To give you an idea, the long-running SOHC Honda 125 singles were only
ever capable of about 70mph flat out - and flat out, in these cases,
means a skinny rider, in racing leathers, lying prone on the bike,
with one hand clutching the fork leg....
Given that, a top speed of 65mph sitting up, or in a slight crouch, is
about as good as you're ever going to get.
Play with the gearing if you wish, but you are very unlikely to be
able to make any worthwhile improvement to power and performance. I
really wouldn't bother trying, beyond trying a simple sprocket change
as you are considering.
Play with the gearing if you wish, but you are very unlikely to be
able to make any worthwhile improvement to power and performance. I
really wouldn't bother trying, beyond trying a simple sprocket change
as you are considering.
The sprocket and emptying out the exhoust a bit is really all I'm
considering.
The bike is a 4 valve single cylinder that is capable (I am discretely
informed) of at least 18 hp but is severly restricted for UK use (most of it
is in the exhaust and the smaller carb jet. As it stands it is claimed to be
capable of 110 miles/gallon!
The torque is quoted as 1.03 K.m/rpm and as it maxes at 8500, the max torque
is roughly 8500 k.m.
Anyway, I've now found a UK based company that will cut me an alloy sprocket
(not that expensive really) and I'll put it on and see..
Tony.
Now then I had a cruise 2 in 2003 to 2004. You need a heavier weight fork oil in the front. Some air filer box restrictions definitely apply, easy to drill out and remain discreet however. Do change those carb jets, but don't overdo it coz it will run crap at high revs. If you can afford to get it done professionally then this will be money well spent, it will be a one off job with your air filter, plug, valve clearances and ignition circuits checked and all being optimized.

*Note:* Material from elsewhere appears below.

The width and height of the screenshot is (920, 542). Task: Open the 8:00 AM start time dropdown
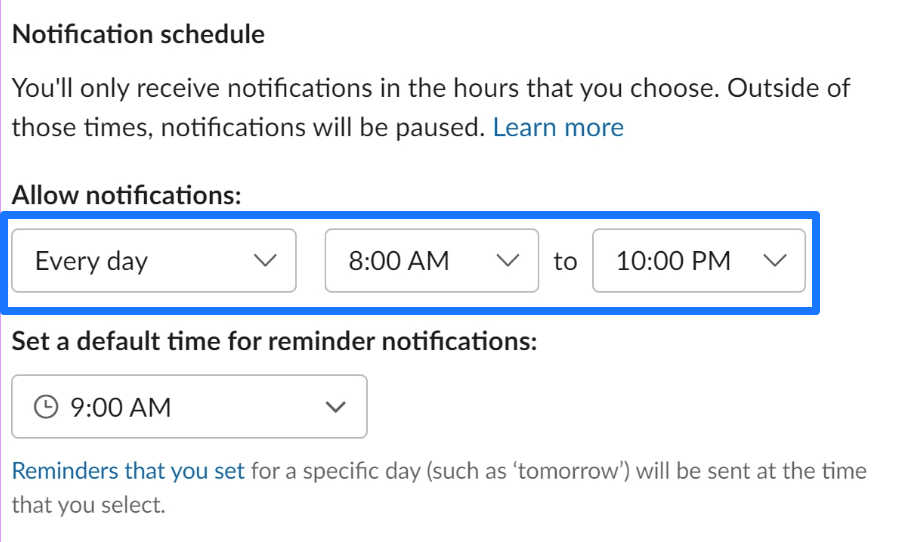(432, 262)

Sprocket combinations; 14/48 standard. I have used 15/48, 16/48, 14/44, 15/44 and 16/44. Personally I thought 16/48 was the best combination. DO NOT go too small a sprocket on the rear, you will just cause yourself a load of work and hassle. Oh and change that shitty chain coz stretching chains wear sprockets out and not the other way round. It really should be one of the very first things you do on receiving the bike. Buy a good one that is suitable for more powerful machines, in the order of 60 - 70 quid ought to do it. CLEAN AND LUBRICATE IT REGULARLY. If you don't look after it. Then it will break on some horrible dark night on some nasty back road in the middle of nowhere. Be warned !
The engine is a Suzuki GN125, so you will need an oil filter or two, shelved for oil changes. Use the best oil you can afford, it pays long term. Yes get a better plug, try a platinum tip or gold palladium; your tuning shop will know best.
55/60w bulb in the front light, seeing is believing.
Keep a close eye on that rear break cable it can get a bit iffy, as in fray.
Get away from all those teccy numbers, point "0" this and 0.05% here is nothing. Its how the bike feels and responds.
All engines peak and troughout their rev range, don't get bogged down with "peak figures" you wont be up there for most of the time.
So 16/44 it is then ( yep I weighed 125 kg too ), the bike will be great.